MVCS using Divide and Conquer

Question

Recall the Maximum Value Contiguous Subsequence problem that we studied in class: “Given an Array A(1..n) of positive and negative values, find a contiguous subsequence A(i..j) such that the sum of the terms in the subarray is maximized”.  We studied a linear time O(n) dynamic programming solution that finds the best subsequence.

Now, you need to design a divide and conquer algorithm for the same problem that is also optimal (so it needs to find the maximum value, not something approximate).  It is acceptable for the time complexity of your algorithm to be larger than O(n).  If you can show an O(n²) algorithm, you get 5+ points.  If you show O(n log n) algorithm, you get 10 points.  [If your algorithm is w(n²), that is sadly not worth anything. L]

Answer 1

We use D&C

Divide the array into two halfs:

Left side recursive call: T(n/2) time to find MVCS in A[1..n/2]

Right side recursive call: T(n/2) time to find MVCS in A[n/2 + 1..n]

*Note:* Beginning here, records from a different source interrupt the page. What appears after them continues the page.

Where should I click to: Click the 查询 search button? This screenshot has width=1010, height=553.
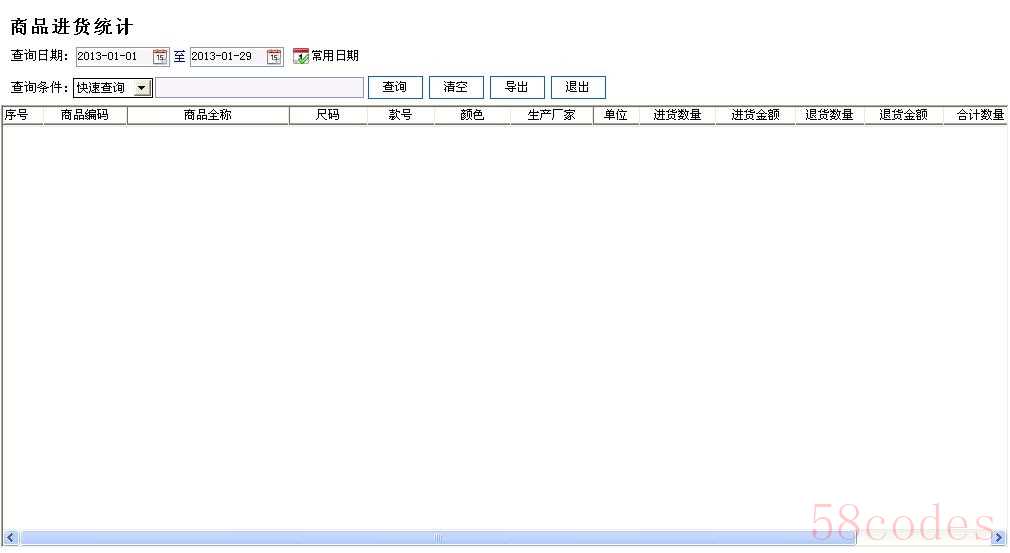(395, 88)
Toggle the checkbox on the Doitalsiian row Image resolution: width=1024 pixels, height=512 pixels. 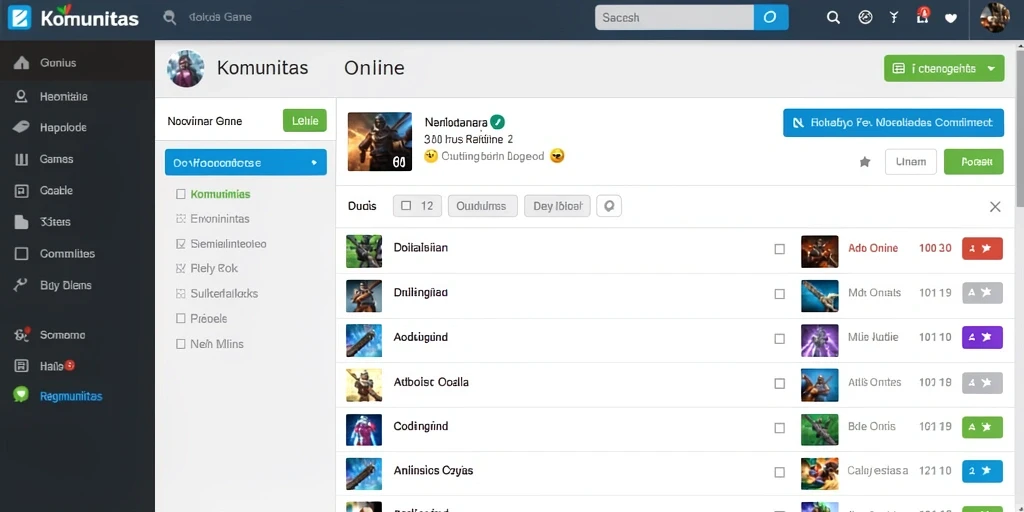click(779, 249)
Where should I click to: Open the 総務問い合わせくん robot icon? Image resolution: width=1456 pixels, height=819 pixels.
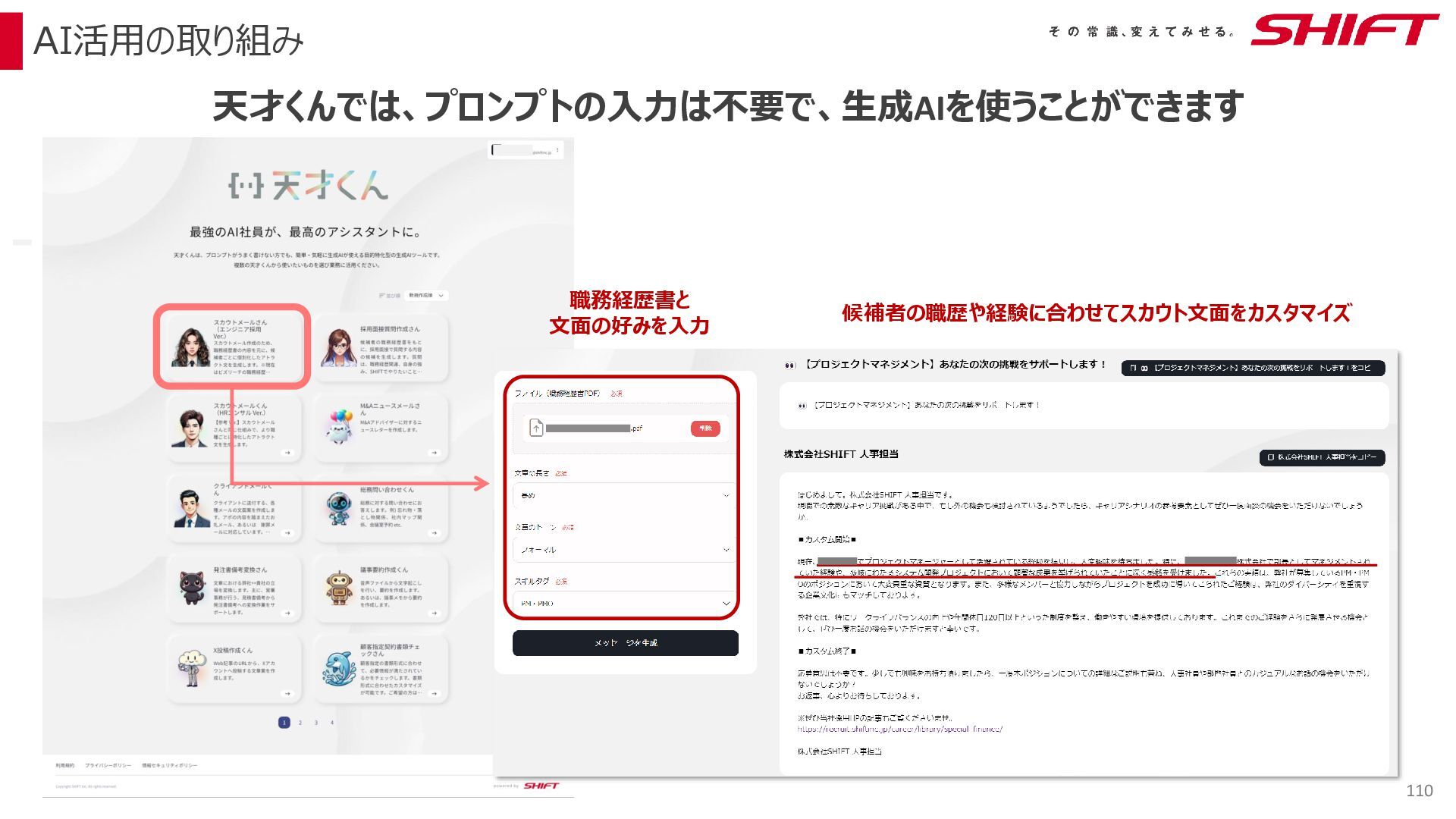338,509
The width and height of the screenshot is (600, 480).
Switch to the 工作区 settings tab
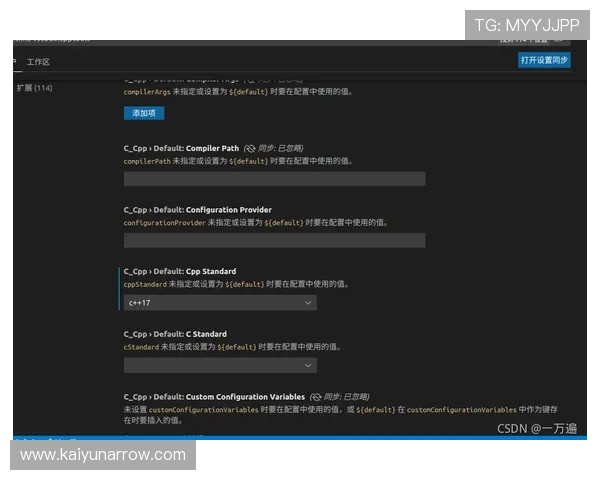pyautogui.click(x=38, y=62)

If we can solve the "left-right" case in O(n) time, we will have our T(n) = 2 T(n/2) + O(n) recurrence relation, which then leads to T(n) = O(n log n) analysis.

How to solve the boundary case in O(n) time

To solve boundary case, we realize, that it must include both A[n/2] and A[n/2 + 1].  We simply find the maximum in both directions and add those up.  For example:

rightMax = MINUS_INFINITY

rightSum = 0

for (j = n/2 + 1 to n) {

   rightSum += a[j]

   rightMax = max(rightMax, rightSum)

}

This finds the rightMax.  Similarly we find leftMax

middleMax is then simply leftMax + rightMax

Overall algorithm can be written as:

MVCS(A,1,n) {

  leftOnlyMax = MVCS(A,1,n/2)

  rightOnlyMax = MVCS(A,n/2+1,n)

  middleMax = as calculated in the merge routine above

  overallMax = max(leftOnlyMax, rightOnlyMax, middleMax);

  return overallMax

}